- Request -
Format the entries from the very first line through the line containing "[x=327, y=33]", inclusive, as a JSON list of strings with one string per line, leaving out any blank lines.

[Extracted records]

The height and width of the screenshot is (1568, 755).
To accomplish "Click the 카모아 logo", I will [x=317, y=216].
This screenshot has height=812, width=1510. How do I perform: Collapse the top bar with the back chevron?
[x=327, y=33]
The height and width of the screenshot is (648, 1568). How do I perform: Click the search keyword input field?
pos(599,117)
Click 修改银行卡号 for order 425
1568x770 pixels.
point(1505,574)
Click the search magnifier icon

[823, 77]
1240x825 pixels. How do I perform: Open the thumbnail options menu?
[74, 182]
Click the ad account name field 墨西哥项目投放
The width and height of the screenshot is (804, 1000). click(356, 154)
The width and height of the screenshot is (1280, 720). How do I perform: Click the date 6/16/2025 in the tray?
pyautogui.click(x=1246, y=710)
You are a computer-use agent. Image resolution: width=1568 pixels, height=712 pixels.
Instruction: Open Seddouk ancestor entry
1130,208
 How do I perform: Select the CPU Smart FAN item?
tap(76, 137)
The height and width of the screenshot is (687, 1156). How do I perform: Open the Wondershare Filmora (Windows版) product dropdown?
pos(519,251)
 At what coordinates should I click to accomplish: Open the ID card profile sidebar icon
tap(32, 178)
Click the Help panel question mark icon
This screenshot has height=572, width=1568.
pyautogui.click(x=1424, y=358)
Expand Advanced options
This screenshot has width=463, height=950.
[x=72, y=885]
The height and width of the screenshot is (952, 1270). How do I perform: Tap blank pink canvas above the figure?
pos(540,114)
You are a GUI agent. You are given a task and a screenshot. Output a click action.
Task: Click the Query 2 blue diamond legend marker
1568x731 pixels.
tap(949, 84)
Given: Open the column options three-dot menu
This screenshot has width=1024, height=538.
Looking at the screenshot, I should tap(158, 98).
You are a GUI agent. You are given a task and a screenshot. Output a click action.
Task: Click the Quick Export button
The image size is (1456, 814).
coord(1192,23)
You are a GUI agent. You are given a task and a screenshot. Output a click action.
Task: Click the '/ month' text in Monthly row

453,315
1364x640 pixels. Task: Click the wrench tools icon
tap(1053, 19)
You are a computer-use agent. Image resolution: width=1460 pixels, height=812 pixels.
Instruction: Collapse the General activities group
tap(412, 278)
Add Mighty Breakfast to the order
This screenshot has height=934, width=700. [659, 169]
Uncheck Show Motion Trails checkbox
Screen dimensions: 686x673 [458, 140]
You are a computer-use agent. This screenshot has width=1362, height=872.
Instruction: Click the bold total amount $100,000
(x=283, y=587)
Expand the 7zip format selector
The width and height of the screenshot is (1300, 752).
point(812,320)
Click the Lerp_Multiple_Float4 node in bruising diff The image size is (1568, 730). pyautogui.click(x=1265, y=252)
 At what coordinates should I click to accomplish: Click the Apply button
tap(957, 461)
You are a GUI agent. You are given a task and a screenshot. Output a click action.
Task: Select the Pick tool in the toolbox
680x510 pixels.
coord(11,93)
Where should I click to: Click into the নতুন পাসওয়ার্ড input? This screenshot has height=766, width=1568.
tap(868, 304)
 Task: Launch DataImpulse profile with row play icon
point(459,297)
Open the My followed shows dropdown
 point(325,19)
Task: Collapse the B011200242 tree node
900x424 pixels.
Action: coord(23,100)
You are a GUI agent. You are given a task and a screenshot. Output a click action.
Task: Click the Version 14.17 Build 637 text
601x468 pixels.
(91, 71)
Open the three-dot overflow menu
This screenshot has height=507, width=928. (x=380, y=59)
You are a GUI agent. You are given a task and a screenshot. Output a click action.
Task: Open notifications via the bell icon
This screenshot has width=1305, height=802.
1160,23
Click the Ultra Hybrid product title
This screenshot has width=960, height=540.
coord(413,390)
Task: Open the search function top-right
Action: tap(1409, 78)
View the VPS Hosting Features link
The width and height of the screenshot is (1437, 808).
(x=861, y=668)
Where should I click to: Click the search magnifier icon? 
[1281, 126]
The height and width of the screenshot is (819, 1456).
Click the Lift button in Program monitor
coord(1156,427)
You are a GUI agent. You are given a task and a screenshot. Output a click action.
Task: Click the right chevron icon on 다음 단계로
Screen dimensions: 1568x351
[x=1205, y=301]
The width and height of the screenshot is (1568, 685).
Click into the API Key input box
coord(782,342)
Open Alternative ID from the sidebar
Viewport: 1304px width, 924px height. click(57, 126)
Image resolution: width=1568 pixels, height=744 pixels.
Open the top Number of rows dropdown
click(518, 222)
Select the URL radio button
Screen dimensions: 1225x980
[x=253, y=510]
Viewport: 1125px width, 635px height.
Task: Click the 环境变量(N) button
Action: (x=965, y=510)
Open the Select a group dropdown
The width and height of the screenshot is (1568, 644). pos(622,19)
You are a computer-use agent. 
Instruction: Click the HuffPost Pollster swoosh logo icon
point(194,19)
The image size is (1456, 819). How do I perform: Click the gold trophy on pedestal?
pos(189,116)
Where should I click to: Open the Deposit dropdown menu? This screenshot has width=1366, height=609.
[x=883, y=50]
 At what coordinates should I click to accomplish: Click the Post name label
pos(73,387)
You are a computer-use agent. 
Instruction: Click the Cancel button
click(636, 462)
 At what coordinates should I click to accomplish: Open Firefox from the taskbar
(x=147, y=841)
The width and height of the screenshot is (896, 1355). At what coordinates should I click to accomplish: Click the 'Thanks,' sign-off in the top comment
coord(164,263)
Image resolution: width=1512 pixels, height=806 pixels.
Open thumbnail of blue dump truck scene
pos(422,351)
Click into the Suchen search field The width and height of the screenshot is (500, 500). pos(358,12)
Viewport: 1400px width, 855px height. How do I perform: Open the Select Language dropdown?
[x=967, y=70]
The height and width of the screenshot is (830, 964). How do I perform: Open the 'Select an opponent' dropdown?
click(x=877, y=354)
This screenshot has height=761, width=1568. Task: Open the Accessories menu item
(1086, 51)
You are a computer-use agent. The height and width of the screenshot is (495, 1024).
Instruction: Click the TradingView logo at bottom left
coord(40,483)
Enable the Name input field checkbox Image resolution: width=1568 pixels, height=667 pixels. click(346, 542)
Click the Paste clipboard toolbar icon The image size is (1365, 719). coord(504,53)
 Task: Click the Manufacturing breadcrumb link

- Written answer -
[
  "The height and width of the screenshot is (1568, 755).",
  "To accomplish \"Click the 카모아 logo\", I will [x=317, y=216].",
  "This screenshot has height=812, width=1510. How do I perform: Collapse the top bar with the back chevron?",
  "[x=327, y=33]"
]